While talking to a TTC construction supervisor, who claimed “the plans changed” about the ceiling, who should sashay by but the grande dame of the ROM, Bill Thorsell. It took two attempts to get him to stop, but he did. I introduced myself (no sign of recognition) and we had a reasonable chat, as Bob Brent documented:

Bill Thorsell and me (as a blurred train passes by behind us)

Does he still think Toronto public space is a miasma? Yes. He thinks stations near landmarks could be upgraded after the manner of Museum. I asked him a couple of different ways what he thought of the TTC’s plans to destroy its heritage, especially on the Bloor line. Eventually he admitted he doesn’t know that their plans are, but some stations are indeed beautiful and heritage should be preserved in some way.

How often, in the run of a month, does he use the subway? All the time, especially when he’s coming downtown. (Hence he is one elite who does use the subway; correction noted.) The upstairs levels are to be renovated, too.

Thorsell was even-handed and level in his responses. An old pro, nothing takes him by surprise.

Now, about the press coverage. I barely made the cut anywhere. I was all set to quote the Joker and ask “Can somebody tell me what kind of world we’re living in when a man dressed up as a bat gets all of my press?” But I have to say, the piece by Zosia Bielski on the Tubby blog is the best press I’ve ever gotten. She gets full marks for simply reporting what she observed. Too bad she got one rather important fact wrong.

As a design lover, Joe Clark — the gadfly known for championing the TTC’s unique fonts and tiles — hates the redesign. [I do not! It is merely unnecessary.]

In an oversized patchwork sweater, Mr. Clark wove through the crowd of dignitaries gathered on the station platform today. The “amateur typeface historian” introduced himself to journalists and presented them with a pamphlet: “The new Museum station: Hot...or not?”
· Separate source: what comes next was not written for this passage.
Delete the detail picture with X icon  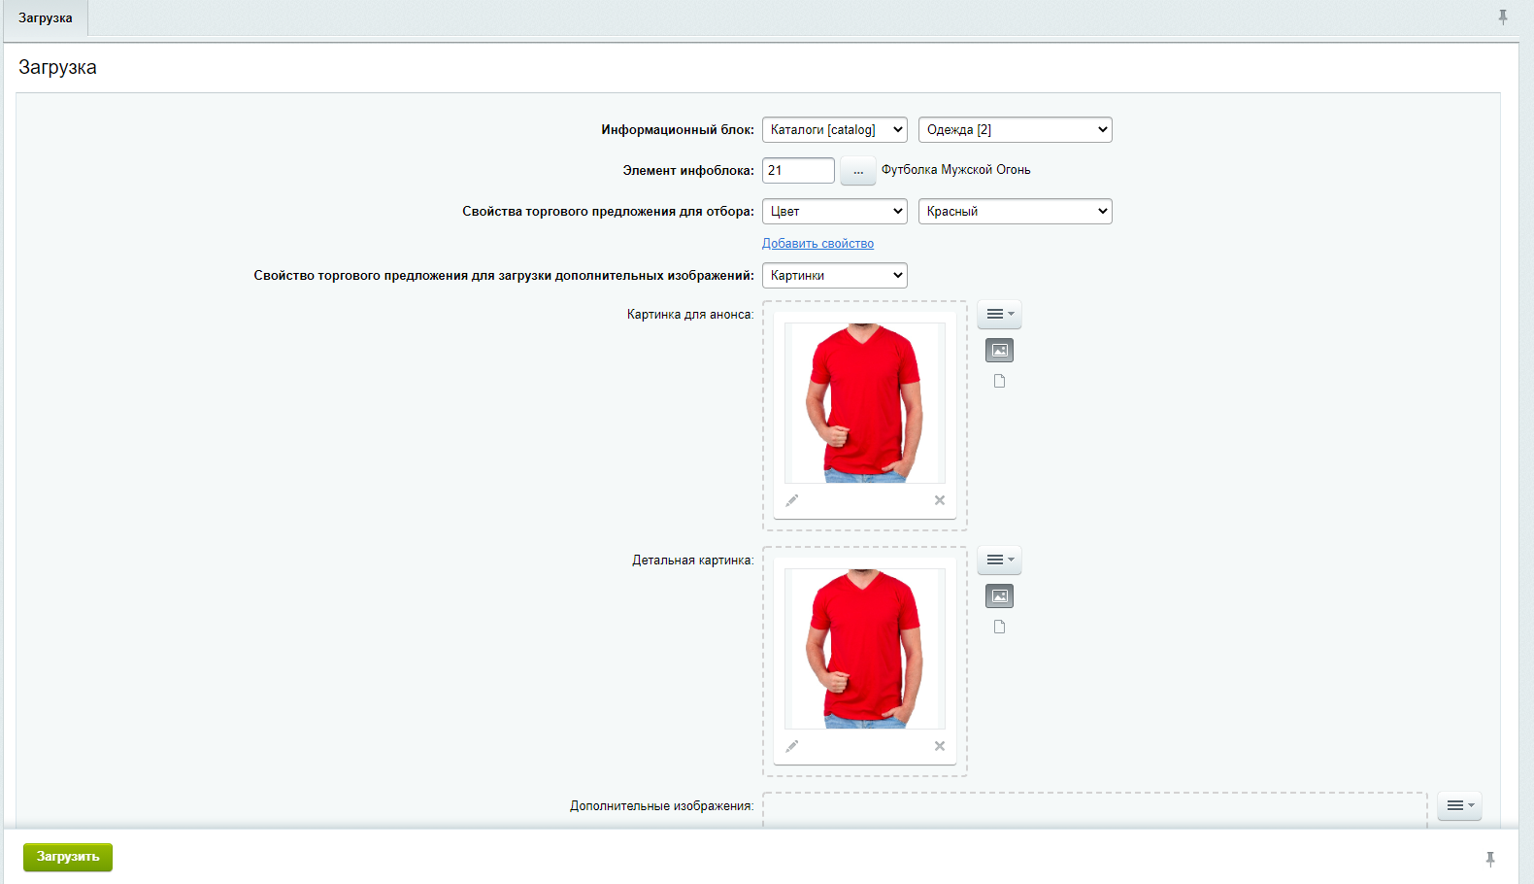click(x=939, y=746)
“The new columns are cute,” the transit activist begins, then blasts “elites [who] don’t actually ride the subway” and “corporate donors,” individuals Mr. Clark believes persuaded the TTC to revamp for the benefit of their own tax writeoffs....
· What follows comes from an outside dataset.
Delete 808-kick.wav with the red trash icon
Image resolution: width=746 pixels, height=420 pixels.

Mr. Clark complained the new Museum signage – large and decorated with hieroglyphs – is spaced too tightly, and that smaller versions cannot be seen from the traincar window because they are set too low on the walls.

Mr. Clark pointed to the “legions of transit fans in Toronto and around the world” who loved the TTC’s unique typeface and tile heritage, now set to disappear as 63 of the system’s 69 stations prepare for a makeover as part of a $275-million station modernization program.

Nice.

I would later put the same observational/reporting skills to work when I got bounced from the reception at Jamie Kennedy’s restaurant. I simply reported what happened. How embarrassing, though not for me. There seems to be no end to TCF’s refusal to talk to its critics.
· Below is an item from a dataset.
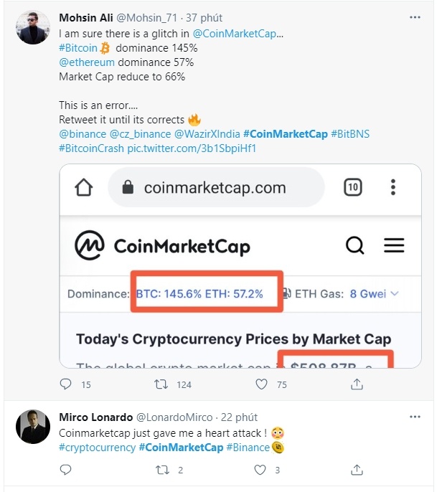Click the coinmarketcap.com address bar
This screenshot has width=442, height=492.
coord(215,188)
Today is the first day of the rest of my life

TTC signs have threatened to take over my life in the last year and a half. Quite a few people disagree with me, but nobody disputes my scholarship and knowledge of the topic. But that isn’t enough. It doesn’t pay the bills, and, much more importantly, I have no victories whatsoever to show for my effort – unless you count persuading the TTC not to pull down and throw out the old Paul Arthur vestiges at St. George, which I don’t.

I proved that, when dealing with the TTC, the more absurd, expensive, and cockamamie a scheme is (viz TCF’s), the more likely they are to sign on the bottom line. But when presented with an avalanche of facts and evidence, much of it culled from its own documents, TTC acts peevish, defensive and arrogant and does the exact opposite. I was told by one person that the following isn’t true, but it remains true for everyone but him: The only people who love the look of the subway don’t work for the TTC.

A great deal of unpaid effort and a stress led to no results whatsoever. In the argot of the moment, my work on TTC signs HAS FAIL. As of today, I have pretty much given up.